A vrai dire cette réforme n’est que le prélude d’une longue série dont nous ne connaissons que les plus en vue : La loi bancaire et celles du code des investissements et des PPP et de leurs décrets d’application. Un premier ensemble, tout ce qu’il y a de plus cohérent en vue d’une plus ample et plus large libéralisation économique. Tout cela en attendant le plus difficile, un autre train de réformes « plus douloureuses et plus impopulaires » se hasardent à dire les plus débonnaires, désinvoltes et protégés. Oui car à n’en pas douter il va être question de réduction des dépenses sociales. Des signes avant-coureurs laissent présager ces coupes sombres: réforme des retraites, restructuration de la CGC,  des subventions, de la couverture maladie, du code du travail. Rien de bien surprenant au demeurant.

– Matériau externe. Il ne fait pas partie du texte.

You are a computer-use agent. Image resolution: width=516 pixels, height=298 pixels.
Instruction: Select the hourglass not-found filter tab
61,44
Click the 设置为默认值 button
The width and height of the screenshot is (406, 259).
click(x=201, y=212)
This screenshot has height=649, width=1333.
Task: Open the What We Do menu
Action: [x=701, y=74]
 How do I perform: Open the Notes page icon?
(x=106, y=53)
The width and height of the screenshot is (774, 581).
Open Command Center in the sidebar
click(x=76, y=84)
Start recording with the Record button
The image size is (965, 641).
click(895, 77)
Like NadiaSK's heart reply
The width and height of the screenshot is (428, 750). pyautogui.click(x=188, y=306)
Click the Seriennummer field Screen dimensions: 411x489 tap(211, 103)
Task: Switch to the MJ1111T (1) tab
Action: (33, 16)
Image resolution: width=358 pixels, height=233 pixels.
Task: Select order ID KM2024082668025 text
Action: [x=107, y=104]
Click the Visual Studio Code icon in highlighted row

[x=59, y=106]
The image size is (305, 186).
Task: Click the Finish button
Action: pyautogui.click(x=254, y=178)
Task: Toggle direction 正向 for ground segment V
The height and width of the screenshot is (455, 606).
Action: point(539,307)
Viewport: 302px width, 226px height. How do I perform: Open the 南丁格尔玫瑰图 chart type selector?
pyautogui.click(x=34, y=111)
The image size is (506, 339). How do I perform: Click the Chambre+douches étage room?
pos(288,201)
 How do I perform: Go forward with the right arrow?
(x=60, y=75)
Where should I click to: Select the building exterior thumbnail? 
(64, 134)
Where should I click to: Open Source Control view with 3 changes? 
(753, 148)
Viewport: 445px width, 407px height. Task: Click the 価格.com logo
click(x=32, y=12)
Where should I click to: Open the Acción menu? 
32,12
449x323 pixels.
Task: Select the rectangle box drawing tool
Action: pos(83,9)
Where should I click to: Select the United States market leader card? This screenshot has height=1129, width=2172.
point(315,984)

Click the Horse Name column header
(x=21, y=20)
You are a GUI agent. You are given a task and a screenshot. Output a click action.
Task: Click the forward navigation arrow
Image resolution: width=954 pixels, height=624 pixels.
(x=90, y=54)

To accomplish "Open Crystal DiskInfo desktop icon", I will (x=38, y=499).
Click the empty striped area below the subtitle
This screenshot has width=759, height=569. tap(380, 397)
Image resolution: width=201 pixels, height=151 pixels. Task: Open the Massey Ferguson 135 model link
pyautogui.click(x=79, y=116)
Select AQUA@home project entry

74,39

Ce gouvernement soutenu par une coalition majoritaire ordo-libérale pense ainsi faire d’une pierre deux coups. Préserver le pays d’une crise aigüe de liquidité, et reconstruire pas à pas un environnement plus favorable à la reprise de l’investissement privé (trivialement appelé climat des affaires). A contrario, donc, de ce que certains affirment, il y a bien une stratégie d’ensemble, une politique cohérente qui certes avance à petits pas. Mais de là, à imaginer que tout cela aboutirait à un régime de croissance plus vertueux et à un modèle de développement plus inclusif et plus équitable, il y a un pas que l’on ne saurait franchir. Comme nous le répétons souvent dans ces mêmes colonnes, la politique poursuivie reste largement du pilotage à vue. Le gouvernement sait les écueils qui l’attendent: un déficit extérieur incontrôlé, un déficit public non maîtrisé auxquels se surajoute une dévaluation rampante…Cela ressemble fort à une dérive récessive, certes masquée, -pour l’instant-, par des apports d’argent frais mais pour combien de temps sachant qu’une fois épuisées toutes les possibilités (prêts bonifiés des institutions, garanties des Etats), il faudra de nouveau avoir recours aux marchés financiers mais dans des circonstances bien plus défavorables. Une fuite en avant qui ne saurait avoir qu’une fin, celle d’une inévitable cure d’austérité. Au bout donc un plan de sauvetage qui ne dirait pas son nom mais qui aurait pour conséquence l’application de mesures, cette fois-ci non concertées, non négociables comme l’exigence de dégager un excédent primaire. Il arrivera un moment, -au rythme auquel nous empruntons-, où ce n’est plus seulement la liquidité du pays qui sera entamée, mais bien sa solvabilité.
Nous n’y sommes pas encore, mais nous y allons à grands pas.